2. Compose a to-do list

If after letting your mind wander and asking it to quiet down, you are still unable to reach a place of stillness, write those pesky things down, and acknowledge them. Sometimes that’s all thoughts need— acknowledgment.

3. Start a ritual

Meditation can be done anywhere at any time. It can be done in the middle of the subway during rush hour or in the middle of a meeting with your boss (I don’t recommend the latter). I’ve found, though, that training the mind to quiet down in a specific setting prepares it to settle down with less effort. Light candles have chamomile tea, take a bubble bath. Signal to your mind that it’s time to relax.

4. Learn to observe

We are not our thoughts. We have our thoughts. Try to detach yourself and simply watch them go by. View them in a cloud or a bubble and allow them to float away.

5. Focus on the breath

I know, you have heard this a million times. But it works! The best lesson I received in meditation is to focus on the pause between inhales and exhales. The four stages of breath give the mind something to focus on and connect us to our life force. You can focus on the breath and reduce your stress in just 15 minutes with Seize the Day! prior to even leaving the house. It’s lovely.

6. Do yoga

Yoga flows can become a moving meditation. Yin yoga can bring your mind and body into stillness. Kundalini can prepare the breath. Any type of yoga can open the mind and body to meditation.
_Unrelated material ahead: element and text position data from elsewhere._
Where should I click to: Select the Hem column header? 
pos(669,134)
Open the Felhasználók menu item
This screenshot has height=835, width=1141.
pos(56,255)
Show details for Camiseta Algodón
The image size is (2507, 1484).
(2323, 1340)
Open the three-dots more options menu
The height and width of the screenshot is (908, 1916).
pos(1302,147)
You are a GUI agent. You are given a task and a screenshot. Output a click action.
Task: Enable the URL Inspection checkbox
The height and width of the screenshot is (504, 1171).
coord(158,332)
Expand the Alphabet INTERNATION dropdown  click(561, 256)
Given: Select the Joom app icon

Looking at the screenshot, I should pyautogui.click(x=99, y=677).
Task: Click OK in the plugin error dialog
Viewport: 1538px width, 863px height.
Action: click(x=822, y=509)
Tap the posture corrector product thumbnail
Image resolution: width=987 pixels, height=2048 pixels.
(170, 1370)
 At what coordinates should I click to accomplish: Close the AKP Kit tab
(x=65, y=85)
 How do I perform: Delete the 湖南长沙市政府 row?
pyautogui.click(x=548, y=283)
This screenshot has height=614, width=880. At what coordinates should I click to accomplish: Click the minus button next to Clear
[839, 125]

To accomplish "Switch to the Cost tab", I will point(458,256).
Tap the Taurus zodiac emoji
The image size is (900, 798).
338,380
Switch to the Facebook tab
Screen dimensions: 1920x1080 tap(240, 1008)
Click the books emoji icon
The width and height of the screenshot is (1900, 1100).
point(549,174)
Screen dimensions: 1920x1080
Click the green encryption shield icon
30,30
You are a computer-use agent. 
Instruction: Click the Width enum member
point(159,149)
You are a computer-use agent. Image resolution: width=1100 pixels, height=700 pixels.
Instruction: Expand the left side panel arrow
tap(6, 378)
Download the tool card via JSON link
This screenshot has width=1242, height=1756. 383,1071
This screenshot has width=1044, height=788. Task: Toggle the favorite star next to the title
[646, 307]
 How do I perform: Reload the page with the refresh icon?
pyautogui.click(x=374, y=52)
You can’t lose.

7. Think Positive Thoughts

Finally, if you’re having a crazy day and can’t get your mind to settle down, it’s OK. Think positive thoughts. There are days when meditation is easy, days when it takes a little longer to become still, and days when it just doesn’t want to happen. I used to become annoyed with myself if I couldn’t stop the endlessness of my thoughts, but that defeats the purpose. On those days, I ask my mind to come up with as many positive words as it can. Joy, peace, serenity, gratitude, etc. After even just a few minutes of doing this, I guarantee you will be in a calm, peaceful place.